* Set problem 1: According to the book reviews, what novel setting does Protect and Defend use its plot to set up?
* Set problem 2: Repeat everything in the book reviews from "The setup involves" down to "once at this.".
* Set problem 3: Pick up the book reviews after their last sentence and continue writing them.

* Provided passage:

Review: Protect And Defend

Protect And Defend

Protect and Defend by Eric Harry is a very good post-1991 technothriller, albeit one with the issues of the genre. I had mixed feelings about Harry’s Arc Light when I reviewed it here, but enjoy this newer book more.


There’s viewpoint hopping, assassination conspiracies, and crisis overload. But there’s also a very novel setting that the ridiculous plot is used to set up-an old-style Chinese army invading the Russian Far East.


The gritty infantry combat means the rivet counting is very limited, certainly in comparison with Arc Light. When infodumps happen, they’re generally more relevant.

Zombie Sorceresses

The setup involves an “Anarchist” takeover of Russia and mass assassination of world leaders that leads to an UN force in eastern Siberia, followed by a large Chinese invasion. Ok.

Then when the action starts, both sides have their technology downplayed. China should be several years into its boom-fueled military modernization, yet for the most part it’s treated like a Korean War-era infantry fieldcraft army. The UN, facing such an army, should leverage every technological advantage, but that’s not the focus.

In literary terms this is a good thing (see below), but I still raised an eyebrow more than once at this.

The “Wha?”

Protect and Defend keeps many of the some problems as Arc Light. The tinny, clunky politics get in the way too often. Some of the scenes are a little superfluous, with me thinking “is it really important to show basic training so many times?”.

When it gets to the action, though, it works considerably better. It’s down and dirty infantry combat that, however potentially anachronistic, serves as a nice contrast from the stereotypical technothriller and shows Harry’s resisting the temptation of making it (as Arc Light was) a technological knockout punch . The infantry fighting does get a little too repetitive by the end and the ending itself is kind of abrupt, but those aren’t deal-breakers by any means.

The Only Score That Really Matters

Protect and Defend is one of the better post-1991 military thrillers, and I liked it considerably better than Arc Light. I’d give more credit to changing styles than Harry improving in the fundamentals (although he still did), but the result is what it is-a good cheap thriller if you can get past the setup.


Review: Not By Sight

Not By Sight

Time to read a spy novel. Not by Sight is a long-in-the-making debut novel by Ken Prescott, telling the story of Air Force super-agent Dennis Sandoval. It’s a debut novel in a genre I’ve only read a few books in and am not the biggest fan of overall… and I liked it.


As a book where the focus is on preventing World War III rather than starting it, the Iceland scale really isn’t applicable. From what I have seen in the spy-thriller (and thriller overall) genre, it doesn’t break the most new ground-but doesn’t have to.


This helps that it’s not an exact technothriller per se, but it’s less rivety and infodumpy than a lot of other books in its genre. They’re there, but it’s not that bad.

Zombie Sorceresses

Let’s see, some of Sandoval’s feats are a little action hero-y, the plot twists are likewise similar, and there’s a little too much “conspiracy entanglement”. Other than that and the basic premise, the zombie sorceresses didn’t have to do all that much work. They don’t have to prevent World War III from going nuclear if World War III never starts, after all.

Records from a dataset:

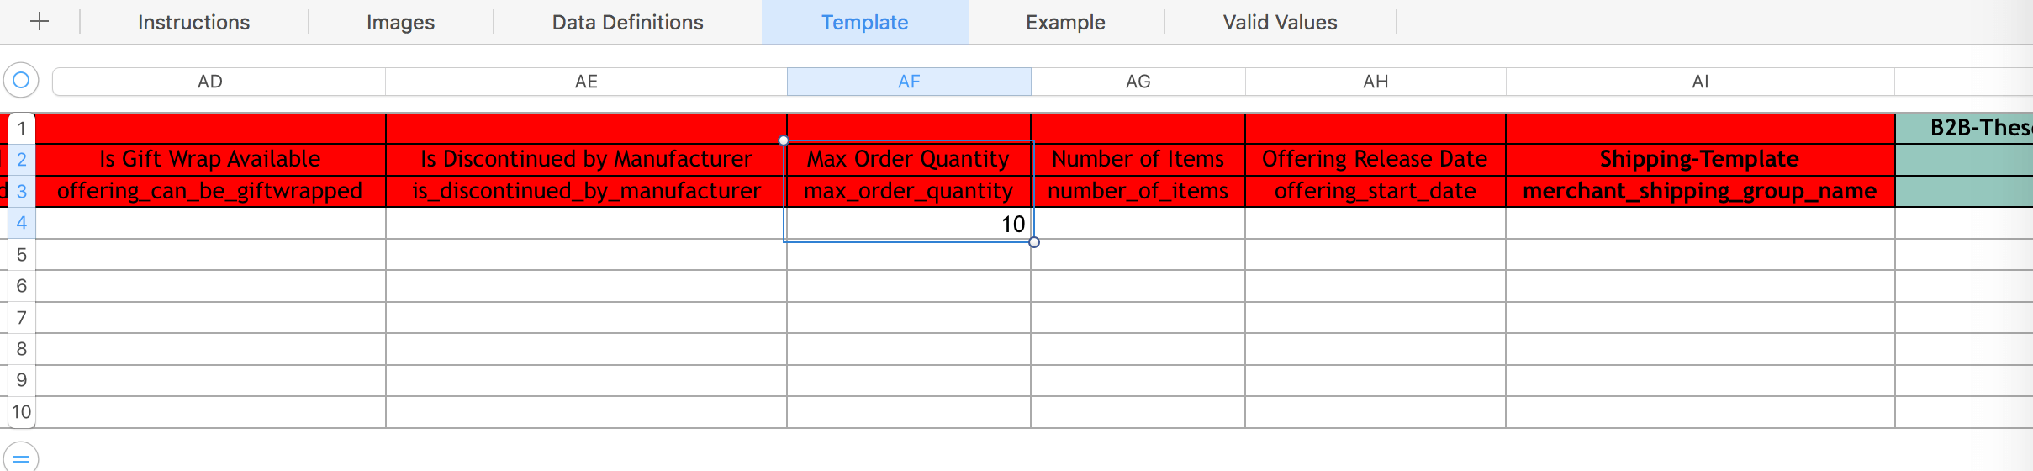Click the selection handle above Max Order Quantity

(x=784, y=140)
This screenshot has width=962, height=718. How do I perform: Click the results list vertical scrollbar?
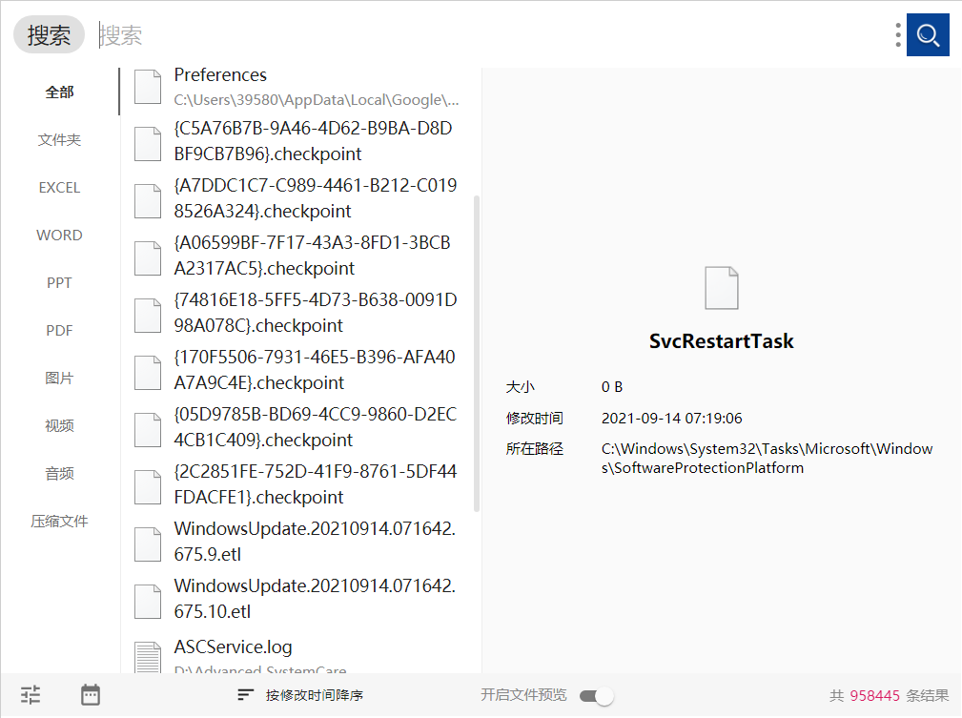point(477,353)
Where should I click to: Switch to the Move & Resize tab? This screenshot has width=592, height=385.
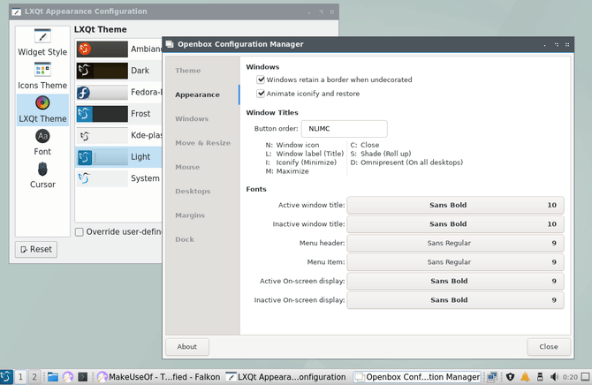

* Written reply 1: An old-style Chinese army invading the Russian Far East.

* Written reply 2:
The setup involves an “Anarchist” takeover of Russia and mass assassination of world leaders that leads to an UN force in eastern Siberia, followed by a large Chinese invasion. Ok.

Then when the action starts, both sides have their technology downplayed. China should be several years into its boom-fueled military modernization, yet for the most part it’s treated like a Korean War-era infantry fieldcraft army. The UN, facing such an army, should leverage every technological advantage, but that’s not the focus.

In literary terms this is a good thing (see below), but I still raised an eyebrow more than once at this.

* Written reply 3:
The “Wha?”

This had the feeling of a well-executed first novel. It has a few first-novel stumbles. Some of the prose gets clunky at times, there’s a bit too much telling and too little showing, and some of the dialogue gets a little exposition-y, especially in the final showdown.

But on the important parts, Prescott nailed it. The first is tone. It begins with and maintains a consistent “semi-grounded” tone. The second is narrative flow. Not By Sight’s multiple viewpoint characters don’t get in the way of a coherent, cohesive tale at all. The third is characters I cared about. I had an interest in the characters.

In fact, one of the issues I felt was that the characterization and chase through East Germany was a little too good. I was invested in them, so while the stakes raising war scare was understandable and plausible, I felt it wasn’t necessary.  It didn’t take anything away from my enjoyment and didn’t feel contrived, but a smaller-scope tale could have been just as effective.

The Only Score That Really Matters

Whatever small issues I have with this book, I enjoyed it, recommend it, and eagerly await Prescott’s next one. It was a good genre shift away from both classic war fiction and Ahern’s cartoon novels.


Review: Agent Lavender

Agent Lavender

I’m going to push my review system to the limit by reviewing a mostly nonviolent alternate history story set in 1970s Britain. But Agent Lavender deserves all the positive recognition it can get.


The “Iceland Scale” is simply not suited for something like this. After all, World War III never happens here. And that’s a good thing, especially considering the genre. Alternate history tends to swing to two extremes. Either it appears (especially in mass market fiction) as an often clunky parallel of actual historical events, or (in niche fiction and online postings) as a bunch of events happening for the “thrill of it”, often descending into lurid darkness.

Agent Lavender manages to dodge both these extremes. Yes, in the tumult of Britain in 1970s, stuff happens. But it never spirals out of control or is clearly something contemporary pasted over the date.


This “section” is one of the book’s weakest parts. It can get very “inside baseball for nerd aficionados of British political history” at points. Thankfully this doesn’t take the form of clunky infodumps.

Zombie Sorceresses

This is where it gets effective. There’s one implausible divergence, and that’s the main character, Harold Wilson himself. A lot of alternate history tries to make the divergence itself plausible. This shows that an implausible zombie-sorceress induced divergence can work as long as there’s care shown to the aftermath.

The “Wha?”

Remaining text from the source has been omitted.